(Collected data entries)
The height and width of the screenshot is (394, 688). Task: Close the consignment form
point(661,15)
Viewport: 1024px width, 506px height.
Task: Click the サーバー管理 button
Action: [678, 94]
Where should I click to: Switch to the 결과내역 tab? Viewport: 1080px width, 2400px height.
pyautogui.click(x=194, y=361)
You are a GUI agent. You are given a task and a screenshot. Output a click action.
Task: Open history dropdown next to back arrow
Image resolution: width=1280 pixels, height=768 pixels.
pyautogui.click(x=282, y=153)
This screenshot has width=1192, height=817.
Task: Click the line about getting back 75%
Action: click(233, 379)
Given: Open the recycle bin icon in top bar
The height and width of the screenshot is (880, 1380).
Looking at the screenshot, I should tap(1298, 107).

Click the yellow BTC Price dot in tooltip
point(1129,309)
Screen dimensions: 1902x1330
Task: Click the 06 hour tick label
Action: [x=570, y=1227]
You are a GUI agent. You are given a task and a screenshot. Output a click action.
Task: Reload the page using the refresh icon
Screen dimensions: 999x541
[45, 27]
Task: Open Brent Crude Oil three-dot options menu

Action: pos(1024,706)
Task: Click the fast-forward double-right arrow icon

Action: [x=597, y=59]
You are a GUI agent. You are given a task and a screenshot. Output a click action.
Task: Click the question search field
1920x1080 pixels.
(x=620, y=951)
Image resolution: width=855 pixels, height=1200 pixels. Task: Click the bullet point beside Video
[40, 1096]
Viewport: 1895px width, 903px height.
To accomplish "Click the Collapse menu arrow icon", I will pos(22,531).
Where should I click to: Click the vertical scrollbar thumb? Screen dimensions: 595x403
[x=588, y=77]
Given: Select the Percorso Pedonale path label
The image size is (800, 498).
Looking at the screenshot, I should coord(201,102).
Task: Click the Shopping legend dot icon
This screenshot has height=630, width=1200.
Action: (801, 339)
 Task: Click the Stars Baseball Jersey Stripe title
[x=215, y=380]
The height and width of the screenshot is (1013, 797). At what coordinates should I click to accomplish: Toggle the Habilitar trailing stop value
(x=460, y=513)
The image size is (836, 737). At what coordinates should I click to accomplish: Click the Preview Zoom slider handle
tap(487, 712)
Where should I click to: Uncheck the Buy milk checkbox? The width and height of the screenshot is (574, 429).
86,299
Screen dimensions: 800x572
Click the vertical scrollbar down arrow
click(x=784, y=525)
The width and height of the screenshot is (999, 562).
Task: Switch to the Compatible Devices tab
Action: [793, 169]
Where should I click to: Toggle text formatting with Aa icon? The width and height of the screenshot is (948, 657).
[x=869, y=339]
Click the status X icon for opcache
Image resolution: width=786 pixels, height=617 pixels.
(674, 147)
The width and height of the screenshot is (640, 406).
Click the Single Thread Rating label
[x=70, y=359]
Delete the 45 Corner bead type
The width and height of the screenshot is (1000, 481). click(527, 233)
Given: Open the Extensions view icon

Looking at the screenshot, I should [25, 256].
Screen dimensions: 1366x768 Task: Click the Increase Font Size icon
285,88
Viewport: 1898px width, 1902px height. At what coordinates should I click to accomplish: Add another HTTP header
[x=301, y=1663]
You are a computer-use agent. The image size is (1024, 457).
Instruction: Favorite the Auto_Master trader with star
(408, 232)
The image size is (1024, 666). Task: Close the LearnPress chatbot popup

*What is being asked*
Transcribe exactly the lines from the one containing "Delete the 45 Corner bead type" through the end of the records, both included, and nothing else.

*Task solution*
Delete the 45 Corner bead type
The width and height of the screenshot is (1000, 481). click(527, 233)
Given: Open the Extensions view icon

Looking at the screenshot, I should [25, 256].
Screen dimensions: 1366x768 Task: Click the Increase Font Size icon
285,88
Viewport: 1898px width, 1902px height. At what coordinates should I click to accomplish: Add another HTTP header
[x=301, y=1663]
You are a computer-use agent. The image size is (1024, 457).
Instruction: Favorite the Auto_Master trader with star
(408, 232)
The image size is (1024, 666). Task: Close the LearnPress chatbot popup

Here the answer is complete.